(Entries on target coordinates)
** Start **

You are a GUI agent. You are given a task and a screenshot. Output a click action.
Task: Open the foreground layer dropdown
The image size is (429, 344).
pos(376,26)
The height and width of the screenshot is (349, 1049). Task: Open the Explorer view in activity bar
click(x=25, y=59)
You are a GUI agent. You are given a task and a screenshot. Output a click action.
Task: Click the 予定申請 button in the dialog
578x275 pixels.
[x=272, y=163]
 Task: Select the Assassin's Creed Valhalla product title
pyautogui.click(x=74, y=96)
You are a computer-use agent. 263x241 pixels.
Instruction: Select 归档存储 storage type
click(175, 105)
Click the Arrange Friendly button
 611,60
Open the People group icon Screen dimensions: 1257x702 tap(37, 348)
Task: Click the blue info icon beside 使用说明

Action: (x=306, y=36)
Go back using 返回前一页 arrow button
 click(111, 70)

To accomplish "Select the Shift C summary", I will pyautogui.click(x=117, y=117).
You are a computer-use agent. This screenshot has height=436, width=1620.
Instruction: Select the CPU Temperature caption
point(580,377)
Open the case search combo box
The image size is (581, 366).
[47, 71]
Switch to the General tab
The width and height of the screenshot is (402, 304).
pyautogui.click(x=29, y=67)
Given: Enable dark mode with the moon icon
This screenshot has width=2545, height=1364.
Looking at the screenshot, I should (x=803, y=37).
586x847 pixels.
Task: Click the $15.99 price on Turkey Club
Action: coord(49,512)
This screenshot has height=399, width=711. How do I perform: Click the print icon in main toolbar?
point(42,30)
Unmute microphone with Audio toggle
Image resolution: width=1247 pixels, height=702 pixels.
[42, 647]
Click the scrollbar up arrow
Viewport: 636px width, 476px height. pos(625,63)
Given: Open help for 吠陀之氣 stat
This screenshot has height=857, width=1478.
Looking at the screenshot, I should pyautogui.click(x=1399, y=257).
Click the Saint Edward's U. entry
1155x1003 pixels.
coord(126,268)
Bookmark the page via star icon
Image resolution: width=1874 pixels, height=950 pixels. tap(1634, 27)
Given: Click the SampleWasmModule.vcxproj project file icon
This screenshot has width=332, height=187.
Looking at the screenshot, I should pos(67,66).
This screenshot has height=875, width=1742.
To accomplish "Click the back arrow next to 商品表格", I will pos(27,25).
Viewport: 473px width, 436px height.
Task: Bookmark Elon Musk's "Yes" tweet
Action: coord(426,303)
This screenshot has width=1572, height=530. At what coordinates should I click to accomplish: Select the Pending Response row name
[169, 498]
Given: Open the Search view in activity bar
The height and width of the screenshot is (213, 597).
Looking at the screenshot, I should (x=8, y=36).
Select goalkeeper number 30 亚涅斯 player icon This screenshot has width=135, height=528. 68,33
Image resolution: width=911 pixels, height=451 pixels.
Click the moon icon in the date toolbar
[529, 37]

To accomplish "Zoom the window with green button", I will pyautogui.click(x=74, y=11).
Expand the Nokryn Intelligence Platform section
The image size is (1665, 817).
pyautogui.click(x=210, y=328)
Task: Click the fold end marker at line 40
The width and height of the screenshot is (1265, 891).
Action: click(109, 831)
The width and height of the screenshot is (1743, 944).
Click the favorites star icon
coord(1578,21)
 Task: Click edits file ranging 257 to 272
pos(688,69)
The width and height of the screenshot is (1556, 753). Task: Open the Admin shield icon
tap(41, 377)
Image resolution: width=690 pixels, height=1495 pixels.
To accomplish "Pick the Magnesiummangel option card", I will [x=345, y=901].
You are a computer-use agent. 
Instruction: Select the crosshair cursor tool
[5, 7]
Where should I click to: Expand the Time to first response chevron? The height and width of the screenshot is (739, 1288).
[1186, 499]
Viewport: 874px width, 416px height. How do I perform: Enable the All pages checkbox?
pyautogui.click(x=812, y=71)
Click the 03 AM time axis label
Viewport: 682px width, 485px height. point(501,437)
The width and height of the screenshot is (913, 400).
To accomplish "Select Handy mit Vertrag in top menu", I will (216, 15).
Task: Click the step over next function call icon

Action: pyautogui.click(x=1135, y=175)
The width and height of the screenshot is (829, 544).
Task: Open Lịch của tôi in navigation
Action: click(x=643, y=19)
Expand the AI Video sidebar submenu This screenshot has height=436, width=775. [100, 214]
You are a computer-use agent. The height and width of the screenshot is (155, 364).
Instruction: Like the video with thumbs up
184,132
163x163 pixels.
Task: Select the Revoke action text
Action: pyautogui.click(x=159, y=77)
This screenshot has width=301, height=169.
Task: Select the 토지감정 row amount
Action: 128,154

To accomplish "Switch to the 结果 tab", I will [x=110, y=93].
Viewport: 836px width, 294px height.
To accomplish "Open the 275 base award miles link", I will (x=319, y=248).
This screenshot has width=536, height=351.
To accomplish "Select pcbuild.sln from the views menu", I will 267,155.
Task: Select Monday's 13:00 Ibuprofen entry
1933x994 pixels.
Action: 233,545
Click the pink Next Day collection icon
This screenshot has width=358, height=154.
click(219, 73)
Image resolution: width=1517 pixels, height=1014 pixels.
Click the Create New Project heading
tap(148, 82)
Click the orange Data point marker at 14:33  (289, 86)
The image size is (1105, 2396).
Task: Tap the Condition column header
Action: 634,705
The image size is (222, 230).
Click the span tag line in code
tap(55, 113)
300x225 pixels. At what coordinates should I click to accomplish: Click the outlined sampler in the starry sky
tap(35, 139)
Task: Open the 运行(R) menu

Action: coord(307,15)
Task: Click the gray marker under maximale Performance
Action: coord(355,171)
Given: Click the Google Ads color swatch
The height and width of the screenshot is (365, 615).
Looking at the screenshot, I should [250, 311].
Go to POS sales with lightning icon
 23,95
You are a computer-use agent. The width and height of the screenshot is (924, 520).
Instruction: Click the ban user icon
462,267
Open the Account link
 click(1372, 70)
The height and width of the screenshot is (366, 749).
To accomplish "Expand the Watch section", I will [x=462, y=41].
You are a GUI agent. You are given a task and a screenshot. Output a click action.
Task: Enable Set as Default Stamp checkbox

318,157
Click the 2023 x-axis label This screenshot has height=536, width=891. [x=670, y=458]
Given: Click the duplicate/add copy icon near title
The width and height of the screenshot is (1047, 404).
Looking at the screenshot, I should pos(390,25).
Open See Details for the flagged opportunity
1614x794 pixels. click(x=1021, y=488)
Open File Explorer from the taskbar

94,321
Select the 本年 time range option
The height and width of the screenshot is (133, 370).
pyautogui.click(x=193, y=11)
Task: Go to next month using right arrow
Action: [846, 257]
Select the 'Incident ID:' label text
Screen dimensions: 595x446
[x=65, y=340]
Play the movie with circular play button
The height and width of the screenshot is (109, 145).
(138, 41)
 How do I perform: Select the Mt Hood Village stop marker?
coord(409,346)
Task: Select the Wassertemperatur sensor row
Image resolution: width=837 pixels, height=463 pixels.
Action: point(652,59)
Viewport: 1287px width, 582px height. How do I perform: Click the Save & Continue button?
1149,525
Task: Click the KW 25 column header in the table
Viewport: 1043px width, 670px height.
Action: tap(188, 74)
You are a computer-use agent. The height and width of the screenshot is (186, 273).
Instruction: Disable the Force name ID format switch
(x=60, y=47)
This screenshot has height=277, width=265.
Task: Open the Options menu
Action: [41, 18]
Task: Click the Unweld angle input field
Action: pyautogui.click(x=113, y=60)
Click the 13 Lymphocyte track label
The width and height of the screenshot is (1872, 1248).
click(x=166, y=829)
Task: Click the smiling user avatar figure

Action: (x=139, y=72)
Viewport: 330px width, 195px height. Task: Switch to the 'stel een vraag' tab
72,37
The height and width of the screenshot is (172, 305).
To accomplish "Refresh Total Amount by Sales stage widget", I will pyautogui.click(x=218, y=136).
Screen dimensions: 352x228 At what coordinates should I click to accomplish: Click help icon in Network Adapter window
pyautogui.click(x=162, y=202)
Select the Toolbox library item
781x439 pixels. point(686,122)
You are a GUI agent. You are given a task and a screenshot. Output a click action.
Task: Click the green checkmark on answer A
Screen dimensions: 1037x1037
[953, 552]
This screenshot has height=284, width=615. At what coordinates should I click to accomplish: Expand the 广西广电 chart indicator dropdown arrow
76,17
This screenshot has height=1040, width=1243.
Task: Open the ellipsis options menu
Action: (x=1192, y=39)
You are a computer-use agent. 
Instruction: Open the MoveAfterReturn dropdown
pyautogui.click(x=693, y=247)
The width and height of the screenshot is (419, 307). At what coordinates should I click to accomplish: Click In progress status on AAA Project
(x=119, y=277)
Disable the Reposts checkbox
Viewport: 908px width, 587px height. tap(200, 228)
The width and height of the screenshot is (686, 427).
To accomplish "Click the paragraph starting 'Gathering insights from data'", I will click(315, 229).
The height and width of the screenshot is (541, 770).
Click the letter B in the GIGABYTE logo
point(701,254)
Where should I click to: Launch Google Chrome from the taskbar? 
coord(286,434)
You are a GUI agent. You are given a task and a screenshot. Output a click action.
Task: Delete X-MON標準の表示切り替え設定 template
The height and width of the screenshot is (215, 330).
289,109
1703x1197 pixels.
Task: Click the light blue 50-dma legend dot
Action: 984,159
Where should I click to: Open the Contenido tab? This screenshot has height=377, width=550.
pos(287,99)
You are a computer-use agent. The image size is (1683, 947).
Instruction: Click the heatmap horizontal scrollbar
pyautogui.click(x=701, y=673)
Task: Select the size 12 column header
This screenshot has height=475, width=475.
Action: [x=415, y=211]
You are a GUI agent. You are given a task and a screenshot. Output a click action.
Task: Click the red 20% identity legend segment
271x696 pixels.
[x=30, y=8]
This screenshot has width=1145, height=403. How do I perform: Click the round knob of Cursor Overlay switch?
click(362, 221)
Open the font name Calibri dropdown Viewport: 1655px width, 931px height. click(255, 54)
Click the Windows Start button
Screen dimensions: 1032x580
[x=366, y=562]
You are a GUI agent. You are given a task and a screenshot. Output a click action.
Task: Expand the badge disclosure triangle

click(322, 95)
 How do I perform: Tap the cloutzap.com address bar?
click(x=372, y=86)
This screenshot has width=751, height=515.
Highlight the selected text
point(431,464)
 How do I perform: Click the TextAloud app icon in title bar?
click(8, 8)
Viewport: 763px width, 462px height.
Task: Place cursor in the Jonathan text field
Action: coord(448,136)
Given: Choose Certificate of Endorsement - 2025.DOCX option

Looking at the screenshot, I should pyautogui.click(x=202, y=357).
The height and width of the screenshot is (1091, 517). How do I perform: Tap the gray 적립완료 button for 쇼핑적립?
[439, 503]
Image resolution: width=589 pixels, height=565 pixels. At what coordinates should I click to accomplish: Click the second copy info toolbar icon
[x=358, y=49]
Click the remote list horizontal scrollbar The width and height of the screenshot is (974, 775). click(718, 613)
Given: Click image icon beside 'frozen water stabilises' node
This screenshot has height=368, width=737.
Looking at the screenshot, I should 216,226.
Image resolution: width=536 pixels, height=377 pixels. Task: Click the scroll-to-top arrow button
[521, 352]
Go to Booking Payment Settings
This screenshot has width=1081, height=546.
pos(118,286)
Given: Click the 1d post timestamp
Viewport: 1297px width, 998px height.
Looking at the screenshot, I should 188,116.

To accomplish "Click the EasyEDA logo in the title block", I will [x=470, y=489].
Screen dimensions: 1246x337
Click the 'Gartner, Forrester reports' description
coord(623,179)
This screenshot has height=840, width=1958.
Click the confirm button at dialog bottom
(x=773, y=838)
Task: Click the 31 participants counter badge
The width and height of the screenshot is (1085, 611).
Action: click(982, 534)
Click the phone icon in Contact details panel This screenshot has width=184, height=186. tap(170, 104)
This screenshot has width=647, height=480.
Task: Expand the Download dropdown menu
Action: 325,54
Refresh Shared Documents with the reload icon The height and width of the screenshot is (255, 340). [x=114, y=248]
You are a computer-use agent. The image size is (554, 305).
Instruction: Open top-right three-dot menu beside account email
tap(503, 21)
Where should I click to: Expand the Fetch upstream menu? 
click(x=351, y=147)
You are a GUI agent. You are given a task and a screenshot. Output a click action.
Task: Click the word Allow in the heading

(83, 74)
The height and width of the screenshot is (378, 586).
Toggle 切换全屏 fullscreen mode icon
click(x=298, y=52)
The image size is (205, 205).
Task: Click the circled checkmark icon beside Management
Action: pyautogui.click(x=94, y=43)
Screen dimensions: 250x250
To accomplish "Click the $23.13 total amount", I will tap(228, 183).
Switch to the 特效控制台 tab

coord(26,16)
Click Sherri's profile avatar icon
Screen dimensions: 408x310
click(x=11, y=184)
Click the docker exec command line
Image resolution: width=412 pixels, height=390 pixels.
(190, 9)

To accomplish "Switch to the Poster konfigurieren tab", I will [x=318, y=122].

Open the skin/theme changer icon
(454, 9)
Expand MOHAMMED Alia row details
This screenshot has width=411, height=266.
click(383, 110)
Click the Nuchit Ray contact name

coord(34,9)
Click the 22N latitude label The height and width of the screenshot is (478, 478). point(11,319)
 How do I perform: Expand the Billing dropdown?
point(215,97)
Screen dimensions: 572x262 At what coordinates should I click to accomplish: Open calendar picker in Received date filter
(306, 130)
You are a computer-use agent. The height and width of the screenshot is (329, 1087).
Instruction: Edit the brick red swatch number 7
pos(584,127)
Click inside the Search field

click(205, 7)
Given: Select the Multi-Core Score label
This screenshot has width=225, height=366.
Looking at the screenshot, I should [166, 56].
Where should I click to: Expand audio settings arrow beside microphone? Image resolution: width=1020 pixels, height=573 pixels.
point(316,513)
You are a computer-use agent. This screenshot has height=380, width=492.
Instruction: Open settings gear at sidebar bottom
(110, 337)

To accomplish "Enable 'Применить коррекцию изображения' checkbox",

** End **

- _What the task requires_
Rewrite the lines from the start of the records above through the line containing "will pyautogui.click(x=117, y=117)." as a numbered list, leaving out any blank lines.

- _Answer to this exercise_
1. You are a GUI agent. You are given a task and a screenshot. Output a click action.
2. Task: Open the foreground layer dropdown
3. The image size is (429, 344).
4. pos(376,26)
5. The height and width of the screenshot is (349, 1049). Task: Open the Explorer view in activity bar
6. click(x=25, y=59)
7. You are a GUI agent. You are given a task and a screenshot. Output a click action.
8. Task: Click the 予定申請 button in the dialog
9. 578x275 pixels.
10. [x=272, y=163]
11.  Task: Select the Assassin's Creed Valhalla product title
12. pyautogui.click(x=74, y=96)
13. You are a computer-use agent. 263x241 pixels.
14. Instruction: Select 归档存储 storage type
15. click(175, 105)
16. Click the Arrange Friendly button
17.  611,60
18. Open the People group icon Screen dimensions: 1257x702 tap(37, 348)
19. Task: Click the blue info icon beside 使用说明
20. Action: (x=306, y=36)
21. Go back using 返回前一页 arrow button
22.  click(111, 70)
23. To accomplish "Select the Shift C summary", I will pyautogui.click(x=117, y=117).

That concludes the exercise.